Step 8: Turn Off Page Preloading

Chrome tries to predict where you’ll click and preloads pages. This is useful on fast machines but wastes resources on slow ones.

  1. Go to Settings
  2. Find “Preload pages” (under Performance or Privacy and Security)
  3. Set it to “No preloading”

Step 9: Test Hardware Acceleration

Hardware acceleration lets Chrome use your GPU for certain tasks, which can help on some systems but hurt on others with older graphics cards.

  1. Go to Settings
  2. Click “System” in the sidebar
  3. Toggle “Use hardware acceleration when available”

Try using Chrome with this on for a day, then off for a day. See which feels smoother. There’s no universal answer — it depends on your specific hardware.

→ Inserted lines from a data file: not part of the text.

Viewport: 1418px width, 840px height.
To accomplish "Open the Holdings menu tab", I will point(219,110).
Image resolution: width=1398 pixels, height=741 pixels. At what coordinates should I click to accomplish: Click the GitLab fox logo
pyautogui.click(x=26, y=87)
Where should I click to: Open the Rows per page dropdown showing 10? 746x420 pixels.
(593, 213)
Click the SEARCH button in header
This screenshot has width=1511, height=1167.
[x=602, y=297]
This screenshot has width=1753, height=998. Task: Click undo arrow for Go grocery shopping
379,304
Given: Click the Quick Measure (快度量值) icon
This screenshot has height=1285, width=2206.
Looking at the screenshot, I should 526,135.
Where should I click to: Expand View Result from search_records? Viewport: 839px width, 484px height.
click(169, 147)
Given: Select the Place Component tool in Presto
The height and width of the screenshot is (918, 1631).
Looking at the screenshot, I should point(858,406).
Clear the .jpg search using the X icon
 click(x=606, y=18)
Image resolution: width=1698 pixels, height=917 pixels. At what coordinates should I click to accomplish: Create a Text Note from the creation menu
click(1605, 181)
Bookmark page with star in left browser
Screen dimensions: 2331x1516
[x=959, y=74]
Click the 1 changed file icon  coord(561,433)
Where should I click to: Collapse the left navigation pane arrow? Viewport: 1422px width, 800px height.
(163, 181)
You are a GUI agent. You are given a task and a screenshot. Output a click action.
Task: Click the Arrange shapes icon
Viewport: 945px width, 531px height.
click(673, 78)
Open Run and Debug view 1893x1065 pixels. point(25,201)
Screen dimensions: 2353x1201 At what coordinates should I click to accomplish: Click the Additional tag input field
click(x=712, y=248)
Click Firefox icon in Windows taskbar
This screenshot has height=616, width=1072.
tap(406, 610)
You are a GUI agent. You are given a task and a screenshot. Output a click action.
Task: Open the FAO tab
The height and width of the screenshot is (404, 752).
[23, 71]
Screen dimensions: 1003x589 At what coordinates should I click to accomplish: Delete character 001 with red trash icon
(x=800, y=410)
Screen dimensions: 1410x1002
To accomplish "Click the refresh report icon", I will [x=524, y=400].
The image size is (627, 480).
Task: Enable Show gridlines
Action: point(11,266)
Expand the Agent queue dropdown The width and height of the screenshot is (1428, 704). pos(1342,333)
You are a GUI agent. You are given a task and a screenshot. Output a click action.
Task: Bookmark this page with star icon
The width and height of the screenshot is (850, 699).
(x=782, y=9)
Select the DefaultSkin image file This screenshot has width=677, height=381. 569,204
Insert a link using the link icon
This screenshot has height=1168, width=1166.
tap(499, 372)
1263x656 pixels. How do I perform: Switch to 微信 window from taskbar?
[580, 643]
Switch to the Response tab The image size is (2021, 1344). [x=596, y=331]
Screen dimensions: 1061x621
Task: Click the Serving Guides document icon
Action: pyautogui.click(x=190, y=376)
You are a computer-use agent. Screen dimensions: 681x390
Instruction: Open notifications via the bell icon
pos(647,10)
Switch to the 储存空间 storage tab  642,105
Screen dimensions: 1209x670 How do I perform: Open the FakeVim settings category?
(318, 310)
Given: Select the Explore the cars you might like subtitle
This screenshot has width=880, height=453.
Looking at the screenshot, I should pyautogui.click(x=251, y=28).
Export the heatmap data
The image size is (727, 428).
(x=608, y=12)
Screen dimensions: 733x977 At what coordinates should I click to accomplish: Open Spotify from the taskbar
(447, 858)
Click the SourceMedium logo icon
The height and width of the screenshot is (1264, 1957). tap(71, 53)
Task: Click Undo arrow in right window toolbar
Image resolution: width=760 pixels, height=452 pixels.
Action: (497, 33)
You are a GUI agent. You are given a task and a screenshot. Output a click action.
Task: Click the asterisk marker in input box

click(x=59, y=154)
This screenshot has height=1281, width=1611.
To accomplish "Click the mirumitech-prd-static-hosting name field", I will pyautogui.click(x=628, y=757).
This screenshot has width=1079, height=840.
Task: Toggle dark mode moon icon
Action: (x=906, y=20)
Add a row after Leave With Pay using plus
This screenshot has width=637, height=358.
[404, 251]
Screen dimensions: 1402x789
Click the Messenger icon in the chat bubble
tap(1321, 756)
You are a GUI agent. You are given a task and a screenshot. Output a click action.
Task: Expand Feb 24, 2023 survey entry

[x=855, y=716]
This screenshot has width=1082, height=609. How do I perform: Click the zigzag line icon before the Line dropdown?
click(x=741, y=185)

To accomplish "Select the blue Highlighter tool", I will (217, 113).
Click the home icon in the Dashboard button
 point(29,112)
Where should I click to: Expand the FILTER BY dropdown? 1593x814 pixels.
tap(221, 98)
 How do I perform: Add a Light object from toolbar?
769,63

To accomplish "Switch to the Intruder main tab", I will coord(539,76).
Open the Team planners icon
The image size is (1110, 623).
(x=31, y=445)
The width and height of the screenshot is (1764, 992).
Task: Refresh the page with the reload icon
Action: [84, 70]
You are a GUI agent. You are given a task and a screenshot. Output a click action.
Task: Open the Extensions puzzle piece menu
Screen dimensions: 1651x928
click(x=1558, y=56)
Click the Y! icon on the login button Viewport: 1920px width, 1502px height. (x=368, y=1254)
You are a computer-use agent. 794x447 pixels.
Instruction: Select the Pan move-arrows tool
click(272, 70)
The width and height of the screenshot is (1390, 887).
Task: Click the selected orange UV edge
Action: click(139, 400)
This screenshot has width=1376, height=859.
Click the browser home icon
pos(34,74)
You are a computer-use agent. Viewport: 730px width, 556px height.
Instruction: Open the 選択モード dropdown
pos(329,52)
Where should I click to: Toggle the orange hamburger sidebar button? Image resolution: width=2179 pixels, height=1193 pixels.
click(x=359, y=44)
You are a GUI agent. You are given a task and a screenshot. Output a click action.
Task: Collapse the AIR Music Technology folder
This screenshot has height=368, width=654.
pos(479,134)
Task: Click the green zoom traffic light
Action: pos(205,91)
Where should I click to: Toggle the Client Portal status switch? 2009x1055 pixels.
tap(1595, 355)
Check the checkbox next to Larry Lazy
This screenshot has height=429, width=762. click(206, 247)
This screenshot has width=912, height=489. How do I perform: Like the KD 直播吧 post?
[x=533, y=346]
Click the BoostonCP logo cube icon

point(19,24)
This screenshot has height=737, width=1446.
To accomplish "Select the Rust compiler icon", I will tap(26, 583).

Step 10: Consider a Clean Start

If nothing else works, try a clean Chrome profile:

  1. Close Chrome completely
  2. Press Win+R (Windows) or go to Run (Mac)
  3. Type %localappdata%\Google\Chrome\User Data\ and press Enter
  4. Rename the “Default” folder to “Default.old”
  5. Open Chrome fresh

This creates a clean profile without any of the accumulated baggage. You can import bookmarks afterward if needed.

When It’s Time to Upgrade

If you’ve tried all these steps and Chrome is still painfully slow, the issue might simply be that your computer doesn’t meet modern minimum requirements. Chrome is designed for computers from the last few years.

Consider:

  • Adding more RAM (if possible)
  • Upgrading to an SSD if you’re using a hard drive
  • Using a lighter browser like Brave or Firefox for everyday browsing

Chrome slow only on your computer not others is frustrating, but it’s almost always fixable. Start with Memory Saver and reducing your open tabs, and you’ll likely see immediate improvements. The tips above work whether you have 4GB, 8GB, or even 16GB of RAM — it’s about using what you have wisely.